20 Nov 2010 edit
I'm a few hours away from finalizing my slides for the Rich Web Experience in Ft. Lauderdale next month. I'll be presenting on basic tips for refactoring your jQuery; I think it's a decent presentation -- the part of it I've finished, anyway -- and I'll be glad to have it in my collection.
By my count, RWX will be the 15th conference or non-trivial event I attend in 2010, including two that I've organized and eight that I've spoken at:
- TXJS (Austin, TX)
- NCJS (Durham, NC)
- JSConf EU (Berlin, Germany; "The jQuery Divide")
- Boston jQuery Conference (Boston, MA; "Functionality Focused Code Organization")
- jQuery Summit (Online; "Functionality Focused Code Organization")

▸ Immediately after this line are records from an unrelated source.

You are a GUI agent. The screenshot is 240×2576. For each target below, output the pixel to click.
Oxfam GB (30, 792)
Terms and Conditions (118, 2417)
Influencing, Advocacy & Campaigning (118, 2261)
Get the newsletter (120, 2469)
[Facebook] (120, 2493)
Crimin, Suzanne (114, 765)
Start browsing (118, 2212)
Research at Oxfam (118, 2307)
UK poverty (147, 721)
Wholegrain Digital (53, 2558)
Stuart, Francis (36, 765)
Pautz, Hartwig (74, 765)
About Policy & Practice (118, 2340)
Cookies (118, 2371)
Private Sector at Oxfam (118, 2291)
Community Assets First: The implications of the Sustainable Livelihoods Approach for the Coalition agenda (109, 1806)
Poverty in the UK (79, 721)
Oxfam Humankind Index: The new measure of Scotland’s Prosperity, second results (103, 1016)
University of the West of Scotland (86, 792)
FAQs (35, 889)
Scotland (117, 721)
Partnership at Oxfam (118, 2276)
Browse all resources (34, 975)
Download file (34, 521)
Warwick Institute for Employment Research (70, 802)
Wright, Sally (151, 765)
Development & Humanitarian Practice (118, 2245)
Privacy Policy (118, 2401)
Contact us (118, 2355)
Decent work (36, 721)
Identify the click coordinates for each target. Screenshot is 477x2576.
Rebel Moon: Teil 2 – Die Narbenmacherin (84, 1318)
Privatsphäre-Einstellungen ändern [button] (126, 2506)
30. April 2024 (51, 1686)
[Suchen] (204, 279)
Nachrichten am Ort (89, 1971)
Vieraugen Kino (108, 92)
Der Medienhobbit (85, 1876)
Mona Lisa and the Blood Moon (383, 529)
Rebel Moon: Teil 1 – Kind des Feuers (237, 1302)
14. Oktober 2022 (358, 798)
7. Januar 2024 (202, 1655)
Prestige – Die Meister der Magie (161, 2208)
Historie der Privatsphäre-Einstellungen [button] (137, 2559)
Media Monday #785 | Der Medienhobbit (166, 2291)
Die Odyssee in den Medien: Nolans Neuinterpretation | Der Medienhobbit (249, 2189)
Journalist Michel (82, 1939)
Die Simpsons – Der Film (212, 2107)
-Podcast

- Indieconf (Raleigh, NC; "Retooling Your Workflow")
- Refresh the Triangle (Durham, NC; "Delivering a Responsive UI")
- Rich Web Experience (Ft. Lauderdale, FL; "Cleaner, Leaner, Meaner: Refactoring Your jQuery")
- Durham Developer Day (Durham, NC; "Dojo Confessions")
- SXSW (Austin, TX)
- Bay Area jQuery Conference (Mountain View, CA)
- JSConf US (Washington, DC)
- CouchCamp (Walker Creek Ranch, CA)
- Dojo Developer Days (Mountain View, CA)
(For what it's worth, and because I was curious enough to count: I've also participated in 11 episodes of yayQuery, written a half-dozen in-depth blog posts, organized at least six local web women meetups, and published an open jQuery training curriculum.)
It turns out that they forgot to remind me in work-for-yourself school that at the end of the day or week or month, I've still gotta make some money now and then. Putting together presentations and traveling to conferences and meeting the expectations that come along with being a Vaguely Important Person ... it's fucking hard work, and when there's no company to pay you for it, it's also fucking expensive, even if it theoretically brings in work in the long run. While every non-local event I spoke at paid for my hotel and accommodations, I was not otherwise compensated. The events that I organized ended up being pretty much a wash, financially.
I spent untold hundreds of hours -- I'm not making that up -- preparing presentations, traveling to conferences, and speaking this year. Looking back at my calendar since late August, when all of this got really and truly insane (most of my speaking has happened since then), the sad size of my business bank account makes stunning sense. We'll leave aside the toll that working all the time and then being gone all the rest of the time takes on one's home life, but suffice to say that the toll is, also, not trivial.
Over the last few weeks, it's become pretty clear that I need to take a break. I'm mostly over pre-talk jitters, but these days I find myself thinking "for the love of all that's good, do I really have to get on a plane again?" People ask me about 2011 events and I find myself on the verge of losing my shit, which really isn't fair to anyone. People tell me how they want to be invited to speak at stuff like I am, and I let loose a heavy sigh. People come up to me at events or email me randomly because they think that I'm an "expert" on this thing or that, and can they just ask me a little question? -- and I wonder what, exactly, I have wrought with all of this effort. Worst of all: potential clients ask me about taking on lucrative work, and I must tell them: "Not now, I can't, I'm sorry. I've got this presentation to prepare ..."
I might be a terrible person entirely too full of herself, or a drama queen, or whatever else you want to think. You might be certain that if I'd just think about it, there would be lots of efficiencies I could realize, and really I just make this harder than it is. That's OK, and you might be right.
I want to be clear that I realize that two years ago I was nobody, and to the extent that I am anybody now, it is largely because I have been afforded so many opportunities to make a name for myself. I am grateful for them. It becomes clear, though, that I've let the pendulum swing way too far.
And so as I sit here, about to finish off the last slides of the year, I fantasize about deleting Keynote from my computer. But I also find myself thinking how I'm deciding not to do this thing that I'm kind of good at because I simply can't afford to, and it makes me sad. It kills me to think about missing out on that warm fuzzy it-was-all-worth-it moment when everyone claps at the end. And more than anything, I feel like walking away, for however long, means yet one less woman on stage in a field that is desperate for them, and that makes me saddest of all.
There is no point to this post, really, except for me to get some of my thoughts out of my head and for you to know where I've gone if you don't see or hear from me as much. It is, alas, time for me to actually do some of that work that all this effort has brought in. We'll see when I emerge -- maybe I will feel rejuvenated in the new year, who knows! -- and whenever that is, I hope to see you there.